*Problem to solve*. Print the data in full, exactly as it reads.

*Data provided*.
-- Opening Marker --

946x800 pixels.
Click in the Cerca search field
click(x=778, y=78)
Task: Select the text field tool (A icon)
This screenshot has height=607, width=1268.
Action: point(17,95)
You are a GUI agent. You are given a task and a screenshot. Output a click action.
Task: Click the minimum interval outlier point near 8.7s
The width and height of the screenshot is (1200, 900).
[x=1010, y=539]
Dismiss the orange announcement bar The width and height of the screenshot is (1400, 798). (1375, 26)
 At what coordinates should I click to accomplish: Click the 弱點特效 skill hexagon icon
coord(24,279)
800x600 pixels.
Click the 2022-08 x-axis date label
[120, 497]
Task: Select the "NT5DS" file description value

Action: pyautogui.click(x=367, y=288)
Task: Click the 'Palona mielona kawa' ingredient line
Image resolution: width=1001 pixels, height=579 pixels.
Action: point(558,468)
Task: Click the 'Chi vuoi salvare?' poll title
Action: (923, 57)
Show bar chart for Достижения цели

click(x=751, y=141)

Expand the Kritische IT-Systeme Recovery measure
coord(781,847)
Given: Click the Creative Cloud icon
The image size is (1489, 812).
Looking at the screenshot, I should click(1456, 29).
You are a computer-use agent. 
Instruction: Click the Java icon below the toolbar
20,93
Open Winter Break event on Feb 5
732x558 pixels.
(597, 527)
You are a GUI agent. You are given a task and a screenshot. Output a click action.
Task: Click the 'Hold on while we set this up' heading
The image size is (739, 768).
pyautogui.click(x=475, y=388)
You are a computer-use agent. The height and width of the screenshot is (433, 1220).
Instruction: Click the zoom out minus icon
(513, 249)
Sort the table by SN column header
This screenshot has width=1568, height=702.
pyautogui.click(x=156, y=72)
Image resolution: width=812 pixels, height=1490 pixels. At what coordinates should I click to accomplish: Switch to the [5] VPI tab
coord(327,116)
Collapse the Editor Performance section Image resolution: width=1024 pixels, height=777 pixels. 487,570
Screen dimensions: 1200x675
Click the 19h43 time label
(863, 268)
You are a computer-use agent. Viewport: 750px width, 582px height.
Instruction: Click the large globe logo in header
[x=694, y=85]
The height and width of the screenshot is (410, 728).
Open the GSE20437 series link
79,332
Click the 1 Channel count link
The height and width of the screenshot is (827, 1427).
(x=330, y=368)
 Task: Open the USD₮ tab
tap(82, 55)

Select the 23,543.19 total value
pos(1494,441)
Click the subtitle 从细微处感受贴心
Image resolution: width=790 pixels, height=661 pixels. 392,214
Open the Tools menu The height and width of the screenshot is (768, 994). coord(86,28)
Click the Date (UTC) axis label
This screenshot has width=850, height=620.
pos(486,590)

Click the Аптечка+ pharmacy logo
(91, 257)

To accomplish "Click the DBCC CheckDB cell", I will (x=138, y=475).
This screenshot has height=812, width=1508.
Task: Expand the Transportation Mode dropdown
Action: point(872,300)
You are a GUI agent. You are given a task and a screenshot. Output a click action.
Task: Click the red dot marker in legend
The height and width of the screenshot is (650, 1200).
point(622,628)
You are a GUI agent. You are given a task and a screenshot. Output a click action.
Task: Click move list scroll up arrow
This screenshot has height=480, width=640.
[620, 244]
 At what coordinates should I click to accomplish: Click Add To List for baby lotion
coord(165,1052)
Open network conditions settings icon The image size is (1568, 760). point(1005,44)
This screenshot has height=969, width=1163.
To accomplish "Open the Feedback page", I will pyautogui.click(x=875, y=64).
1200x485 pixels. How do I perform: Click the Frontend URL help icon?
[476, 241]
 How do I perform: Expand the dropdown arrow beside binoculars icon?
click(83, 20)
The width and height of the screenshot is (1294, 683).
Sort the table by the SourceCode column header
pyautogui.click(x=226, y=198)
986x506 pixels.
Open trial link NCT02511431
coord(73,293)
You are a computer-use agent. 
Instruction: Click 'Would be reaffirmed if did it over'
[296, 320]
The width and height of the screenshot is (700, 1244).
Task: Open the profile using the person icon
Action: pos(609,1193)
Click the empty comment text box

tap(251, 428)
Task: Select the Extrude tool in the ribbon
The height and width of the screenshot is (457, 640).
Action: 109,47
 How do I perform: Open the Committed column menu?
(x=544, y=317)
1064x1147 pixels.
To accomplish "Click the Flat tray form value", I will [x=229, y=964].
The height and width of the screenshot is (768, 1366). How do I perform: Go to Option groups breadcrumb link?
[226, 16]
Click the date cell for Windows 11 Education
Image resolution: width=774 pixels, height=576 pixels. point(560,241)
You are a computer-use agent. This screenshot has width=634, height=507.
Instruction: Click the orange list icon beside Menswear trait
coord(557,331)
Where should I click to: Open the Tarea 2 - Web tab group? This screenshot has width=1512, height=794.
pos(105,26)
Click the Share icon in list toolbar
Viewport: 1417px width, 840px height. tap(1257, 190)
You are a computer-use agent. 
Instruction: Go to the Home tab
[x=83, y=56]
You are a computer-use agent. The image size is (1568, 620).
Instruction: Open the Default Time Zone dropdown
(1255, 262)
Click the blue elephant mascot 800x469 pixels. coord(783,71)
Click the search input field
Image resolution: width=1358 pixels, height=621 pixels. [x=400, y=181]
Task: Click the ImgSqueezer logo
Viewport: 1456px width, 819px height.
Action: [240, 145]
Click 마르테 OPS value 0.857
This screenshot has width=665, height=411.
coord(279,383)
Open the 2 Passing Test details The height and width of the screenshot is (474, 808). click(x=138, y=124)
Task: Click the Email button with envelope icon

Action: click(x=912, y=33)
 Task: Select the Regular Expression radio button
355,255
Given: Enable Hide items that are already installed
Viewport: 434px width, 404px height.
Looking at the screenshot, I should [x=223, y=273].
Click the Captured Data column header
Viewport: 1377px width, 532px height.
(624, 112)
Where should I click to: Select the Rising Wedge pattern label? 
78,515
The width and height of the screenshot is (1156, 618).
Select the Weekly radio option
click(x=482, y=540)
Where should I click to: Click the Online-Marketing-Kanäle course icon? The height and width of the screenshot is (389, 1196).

-- Closing Marker --

*Answer for the task*.
946x800 pixels.
Click in the Cerca search field
click(x=778, y=78)
Task: Select the text field tool (A icon)
This screenshot has height=607, width=1268.
Action: point(17,95)
You are a GUI agent. You are given a task and a screenshot. Output a click action.
Task: Click the minimum interval outlier point near 8.7s
The width and height of the screenshot is (1200, 900).
[x=1010, y=539]
Dismiss the orange announcement bar The width and height of the screenshot is (1400, 798). (1375, 26)
 At what coordinates should I click to accomplish: Click the 弱點特效 skill hexagon icon
coord(24,279)
800x600 pixels.
Click the 2022-08 x-axis date label
[120, 497]
Task: Select the "NT5DS" file description value

Action: pyautogui.click(x=367, y=288)
Task: Click the 'Palona mielona kawa' ingredient line
Image resolution: width=1001 pixels, height=579 pixels.
Action: point(558,468)
Task: Click the 'Chi vuoi salvare?' poll title
Action: (923, 57)
Show bar chart for Достижения цели

click(x=751, y=141)

Expand the Kritische IT-Systeme Recovery measure
coord(781,847)
Given: Click the Creative Cloud icon
The image size is (1489, 812).
Looking at the screenshot, I should click(1456, 29).
You are a computer-use agent. 
Instruction: Click the Java icon below the toolbar
20,93
Open Winter Break event on Feb 5
732x558 pixels.
(597, 527)
You are a GUI agent. You are given a task and a screenshot. Output a click action.
Task: Click the 'Hold on while we set this up' heading
The image size is (739, 768).
pyautogui.click(x=475, y=388)
You are a computer-use agent. The height and width of the screenshot is (433, 1220).
Instruction: Click the zoom out minus icon
(513, 249)
Sort the table by SN column header
This screenshot has width=1568, height=702.
pyautogui.click(x=156, y=72)
Image resolution: width=812 pixels, height=1490 pixels. At what coordinates should I click to accomplish: Switch to the [5] VPI tab
coord(327,116)
Collapse the Editor Performance section Image resolution: width=1024 pixels, height=777 pixels. 487,570
Screen dimensions: 1200x675
Click the 19h43 time label
(863, 268)
You are a computer-use agent. Viewport: 750px width, 582px height.
Instruction: Click the large globe logo in header
[x=694, y=85]
The height and width of the screenshot is (410, 728).
Open the GSE20437 series link
79,332
Click the 1 Channel count link
The height and width of the screenshot is (827, 1427).
(x=330, y=368)
 Task: Open the USD₮ tab
tap(82, 55)

Select the 23,543.19 total value
pos(1494,441)
Click the subtitle 从细微处感受贴心
Image resolution: width=790 pixels, height=661 pixels. 392,214
Open the Tools menu The height and width of the screenshot is (768, 994). coord(86,28)
Click the Date (UTC) axis label
This screenshot has width=850, height=620.
pos(486,590)

Click the Аптечка+ pharmacy logo
(91, 257)

To accomplish "Click the DBCC CheckDB cell", I will (x=138, y=475).
This screenshot has height=812, width=1508.
Task: Expand the Transportation Mode dropdown
Action: point(872,300)
You are a GUI agent. You are given a task and a screenshot. Output a click action.
Task: Click the red dot marker in legend
The height and width of the screenshot is (650, 1200).
point(622,628)
You are a GUI agent. You are given a task and a screenshot. Output a click action.
Task: Click move list scroll up arrow
This screenshot has height=480, width=640.
[620, 244]
 At what coordinates should I click to accomplish: Click Add To List for baby lotion
coord(165,1052)
Open network conditions settings icon The image size is (1568, 760). point(1005,44)
This screenshot has height=969, width=1163.
To accomplish "Open the Feedback page", I will pyautogui.click(x=875, y=64).
1200x485 pixels. How do I perform: Click the Frontend URL help icon?
[476, 241]
 How do I perform: Expand the dropdown arrow beside binoculars icon?
click(83, 20)
The width and height of the screenshot is (1294, 683).
Sort the table by the SourceCode column header
pyautogui.click(x=226, y=198)
986x506 pixels.
Open trial link NCT02511431
coord(73,293)
You are a computer-use agent. 
Instruction: Click 'Would be reaffirmed if did it over'
[296, 320]
The width and height of the screenshot is (700, 1244).
Task: Open the profile using the person icon
Action: pos(609,1193)
Click the empty comment text box

tap(251, 428)
Task: Select the Extrude tool in the ribbon
The height and width of the screenshot is (457, 640).
Action: 109,47
 How do I perform: Open the Committed column menu?
(x=544, y=317)
1064x1147 pixels.
To accomplish "Click the Flat tray form value", I will [x=229, y=964].
The height and width of the screenshot is (768, 1366). How do I perform: Go to Option groups breadcrumb link?
[226, 16]
Click the date cell for Windows 11 Education
Image resolution: width=774 pixels, height=576 pixels. point(560,241)
You are a computer-use agent. This screenshot has width=634, height=507.
Instruction: Click the orange list icon beside Menswear trait
coord(557,331)
Where should I click to: Open the Tarea 2 - Web tab group? This screenshot has width=1512, height=794.
pos(105,26)
Click the Share icon in list toolbar
Viewport: 1417px width, 840px height. tap(1257, 190)
You are a computer-use agent. 
Instruction: Go to the Home tab
[x=83, y=56]
You are a computer-use agent. The image size is (1568, 620).
Instruction: Open the Default Time Zone dropdown
(1255, 262)
Click the blue elephant mascot 800x469 pixels. coord(783,71)
Click the search input field
Image resolution: width=1358 pixels, height=621 pixels. [x=400, y=181]
Task: Click the ImgSqueezer logo
Viewport: 1456px width, 819px height.
Action: [240, 145]
Click 마르테 OPS value 0.857
This screenshot has width=665, height=411.
coord(279,383)
Open the 2 Passing Test details The height and width of the screenshot is (474, 808). click(x=138, y=124)
Task: Click the Email button with envelope icon

Action: click(x=912, y=33)
 Task: Select the Regular Expression radio button
355,255
Given: Enable Hide items that are already installed
Viewport: 434px width, 404px height.
Looking at the screenshot, I should [x=223, y=273].
Click the Captured Data column header
Viewport: 1377px width, 532px height.
(624, 112)
Where should I click to: Select the Rising Wedge pattern label? 
78,515
The width and height of the screenshot is (1156, 618).
Select the Weekly radio option
click(x=482, y=540)
Where should I click to: Click the Online-Marketing-Kanäle course icon? The height and width of the screenshot is (389, 1196).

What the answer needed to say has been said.